However, some have defended the BBC. One source told Eastern Eye that the prominent figures who accused the broadcaster of being biased had their own agendas.
“They are probably the surrogates for the Indian government which is feeling the heat about what it is doing,” the source said. “All the BBC is doing is holding a mirror up to what is happening and reporting it.”
Claiming he knew BBC journalists reporting from Kashmir, the source said they were not biased.
“They are reporting what people are telling them,” he said. “The job of journalists is not to censor people. Our job is to question what is being done by governments in a healthily sceptical way, and that is what the BBC does so well.
“Those reporters out there, I’ve known some of them for a long time, and they will not be cowed by the government and community leaders.”
If anyone had serious complaints on the coverage, they should go to Ofcom, the UK’s
communications regulator, the source said.

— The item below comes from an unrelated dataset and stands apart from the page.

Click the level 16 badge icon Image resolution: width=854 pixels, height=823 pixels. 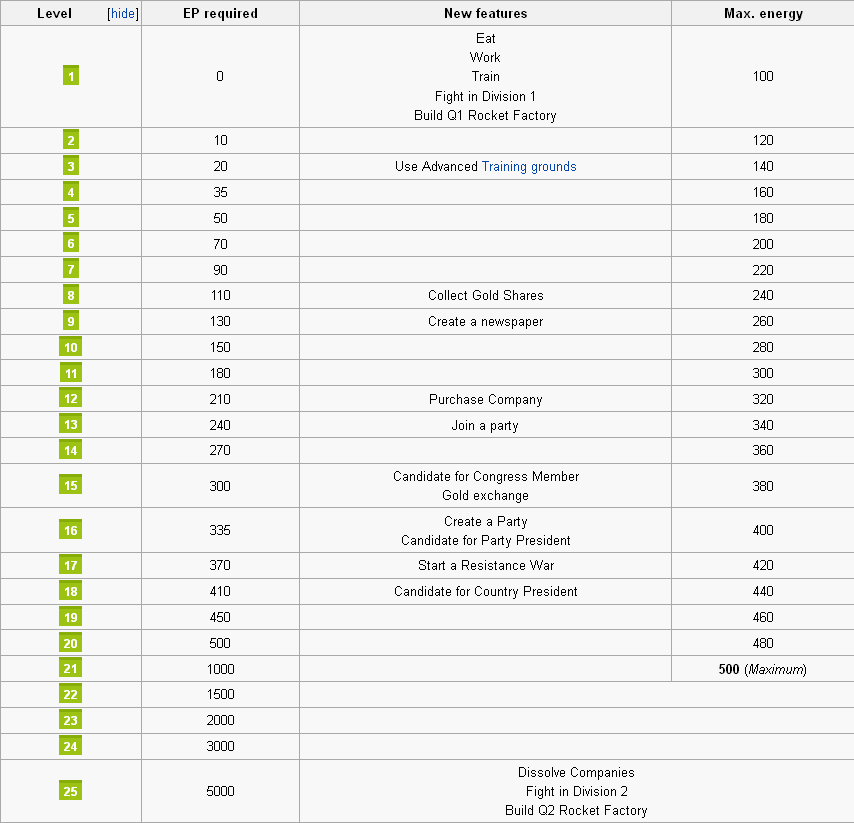71,530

“Be specific about what the complaint is, not that it is just biased,” the source said. “Show Ofcom the evidence and why it is inaccurate, biased and impartial.”
In response to Eastern Eye, a BBC spokesperson said they “strongly” refuted any claims that
“(they had) misrepresented events in Kashmir.”
“We are covering the situation impartially and accurately,” the spokesperson said. “Like other
broadcasters we are currently operating under severe restrictions in Kashmir, but we will continue to report what is happening.”